MATERIAL FOR THIS TASK —

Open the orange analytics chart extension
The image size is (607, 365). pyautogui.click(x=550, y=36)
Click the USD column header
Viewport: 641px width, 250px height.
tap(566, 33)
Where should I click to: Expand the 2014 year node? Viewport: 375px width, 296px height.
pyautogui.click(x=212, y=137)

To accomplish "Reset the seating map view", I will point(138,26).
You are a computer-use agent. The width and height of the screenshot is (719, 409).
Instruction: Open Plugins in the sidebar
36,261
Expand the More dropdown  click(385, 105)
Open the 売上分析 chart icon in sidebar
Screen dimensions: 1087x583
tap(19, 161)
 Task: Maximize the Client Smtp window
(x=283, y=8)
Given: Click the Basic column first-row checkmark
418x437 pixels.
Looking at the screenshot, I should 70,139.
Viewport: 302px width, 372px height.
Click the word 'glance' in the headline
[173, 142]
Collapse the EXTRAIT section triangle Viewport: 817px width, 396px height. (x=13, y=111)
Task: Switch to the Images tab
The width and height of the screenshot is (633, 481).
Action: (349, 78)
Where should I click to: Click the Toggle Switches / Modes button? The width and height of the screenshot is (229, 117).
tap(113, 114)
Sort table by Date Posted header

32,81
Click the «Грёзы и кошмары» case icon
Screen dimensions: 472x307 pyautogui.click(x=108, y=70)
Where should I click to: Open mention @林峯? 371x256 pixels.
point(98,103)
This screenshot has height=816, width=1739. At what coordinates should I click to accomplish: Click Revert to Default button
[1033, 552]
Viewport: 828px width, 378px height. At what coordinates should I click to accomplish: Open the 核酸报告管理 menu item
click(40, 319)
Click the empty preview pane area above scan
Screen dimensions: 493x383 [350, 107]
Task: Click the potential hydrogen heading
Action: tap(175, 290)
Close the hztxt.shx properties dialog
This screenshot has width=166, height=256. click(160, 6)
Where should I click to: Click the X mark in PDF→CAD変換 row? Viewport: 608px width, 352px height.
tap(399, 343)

AIM OF THE TASK —
Give back the entries exactly, so that each line matches the original.

RESULT FOR THIS TASK —
Open the orange analytics chart extension
The image size is (607, 365). pyautogui.click(x=550, y=36)
Click the USD column header
Viewport: 641px width, 250px height.
tap(566, 33)
Where should I click to: Expand the 2014 year node? Viewport: 375px width, 296px height.
pyautogui.click(x=212, y=137)

To accomplish "Reset the seating map view", I will point(138,26).
You are a computer-use agent. The width and height of the screenshot is (719, 409).
Instruction: Open Plugins in the sidebar
36,261
Expand the More dropdown  click(385, 105)
Open the 売上分析 chart icon in sidebar
Screen dimensions: 1087x583
tap(19, 161)
 Task: Maximize the Client Smtp window
(x=283, y=8)
Given: Click the Basic column first-row checkmark
418x437 pixels.
Looking at the screenshot, I should 70,139.
Viewport: 302px width, 372px height.
Click the word 'glance' in the headline
[173, 142]
Collapse the EXTRAIT section triangle Viewport: 817px width, 396px height. (x=13, y=111)
Task: Switch to the Images tab
The width and height of the screenshot is (633, 481).
Action: (349, 78)
Where should I click to: Click the Toggle Switches / Modes button? The width and height of the screenshot is (229, 117).
tap(113, 114)
Sort table by Date Posted header

32,81
Click the «Грёзы и кошмары» case icon
Screen dimensions: 472x307 pyautogui.click(x=108, y=70)
Where should I click to: Open mention @林峯? 371x256 pixels.
point(98,103)
This screenshot has height=816, width=1739. At what coordinates should I click to accomplish: Click Revert to Default button
[1033, 552]
Viewport: 828px width, 378px height. At what coordinates should I click to accomplish: Open the 核酸报告管理 menu item
click(40, 319)
Click the empty preview pane area above scan
Screen dimensions: 493x383 [350, 107]
Task: Click the potential hydrogen heading
Action: tap(175, 290)
Close the hztxt.shx properties dialog
This screenshot has width=166, height=256. click(160, 6)
Where should I click to: Click the X mark in PDF→CAD変換 row? Viewport: 608px width, 352px height.
tap(399, 343)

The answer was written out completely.